Surrounding Scala Strings - string

If you do something in a single statement like "abc" + stringval + "abc", is that one immutable string copy, or two (noting that abc and 123 are constant at compile time)
Bonus round: would using a StringBuilder like the following have more or less overhead?
def surround(s:String, ss:String):String = {
val surrounded = new StringBuilder(s.length() + 2*ss.length(), s)
surrounded.insert(0,ss)
surrounded.append(ss)
surrounded.mkString
}
Or is there a more idiomatic way that I'm unaware of?

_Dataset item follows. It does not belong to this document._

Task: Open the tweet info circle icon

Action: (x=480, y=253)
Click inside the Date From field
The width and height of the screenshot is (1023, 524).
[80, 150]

It has less overhead than concatenation. But the insert in your example is not efficient. The following is a little cleaner and uses only appends for efficiency.
def surround(s:String, ss:String) =
new StringBuilder(s.length() + 2*ss.length(), ss).append(s).append(ss).mkString

My first impulse is to look at the bytecode and see. So,
// test.scala
object Comparison {
def surround1(s: String, ss: String) = {
val surrounded = new StringBuilder(s.length() + 2*ss.length(), s)
surrounded.insert(0, ss)
surrounded.append(ss)
surrounded.mkString
}
def surround2(s: String, ss: String) = ss + s + ss
def surround3(s: String, ss: String) = // Neil Essy
new StringBuilder(s.length() + 2*ss.length(), ss).append(s).append(ss).mkString
}
and then:
$ scalac -optimize test.scala
$ javap -verbose Comparison$
[... lots of output ...]
Roughly, Neil Essy's and yours are identical but for the one method call (and some stack noise). surround2 is compiled into something like
val sb = new StringBuilder()
sb.append(ss)
sb.append(s)
sb.append(ss)
sb.toString
I'm new to Scala (and Java), so I don't know how generally useful it is to look at the bytecode -- but it tells you what this scalac does with this code.

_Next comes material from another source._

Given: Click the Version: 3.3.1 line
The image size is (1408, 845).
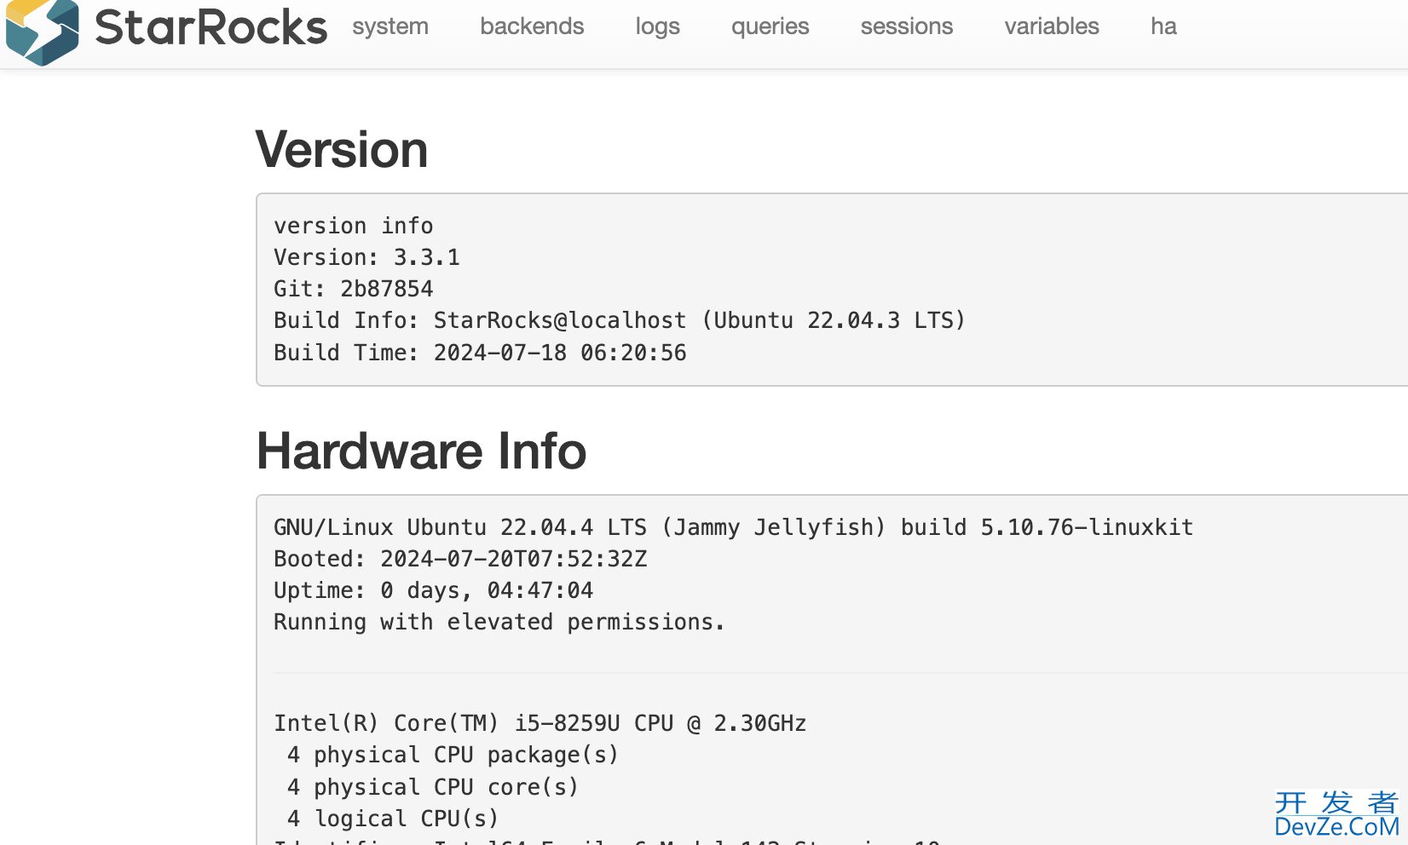Looking at the screenshot, I should (x=366, y=257).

Doing a little testing on this in Java and now in Scala the value of using a StringBuilder is questionable unless you are doing a lot of appending of non-constant strings.
object AppendTimeTest {
val tries = 500000
def surround(s:String, ss:String) = {
(1 to tries).foreach(_ => {
new StringBuilder(s.length() + 2*ss.length(), ss).append(s).append(ss).mkString
})
val start = System.currentTimeMillis()
(1 to tries).foreach(_ => {
new StringBuilder(s.length() + 2*ss.length(), ss).append(s).append(ss).mkString
})
val stop = System.currentTimeMillis()
val delta:Double = stop -start
println("Total time: " + delta + ".\n Avg. time: " + (delta/tries))
}
def surroundStatic(s:String) = {
(1 to tries).foreach(_ => {
"ABC" + s + "ABC"
})
val start = System.currentTimeMillis()
(1 to tries).foreach(_ => {
"ABC" + s + "ABC"
})
val stop = System.currentTimeMillis()
val delta:Double = stop -start
println("Total time: " + delta + ".\n Avg. time: " + (delta/tries))
}
}
Calling this a few times in the interpreter yields:
scala> AppendTimeTest.surroundStatic("foo")
Total time: 241.0.
Avg. time: 4.82E-4
scala> AppendTimeTest.surround("foo", "ABC")
Total time: 222.0.
Avg. time: 4.44E-4
scala> AppendTimeTest.surroundStatic("foo")
Total time: 231.0.
Avg. time: 4.62E-4
scala> AppendTimeTest.surround("foo", "ABC")
Total time: 247.0.
Avg. time: 4.94E-4
So unless you are appending many different non-constant strings I believe you won't see any big difference in performance. Alsol concatenating constants (i.e. "ABC" + "foo" + "ABC") is as you probably know handled by the compiler (this is atleast the case in Java, but I believe it's also holds true for Scala)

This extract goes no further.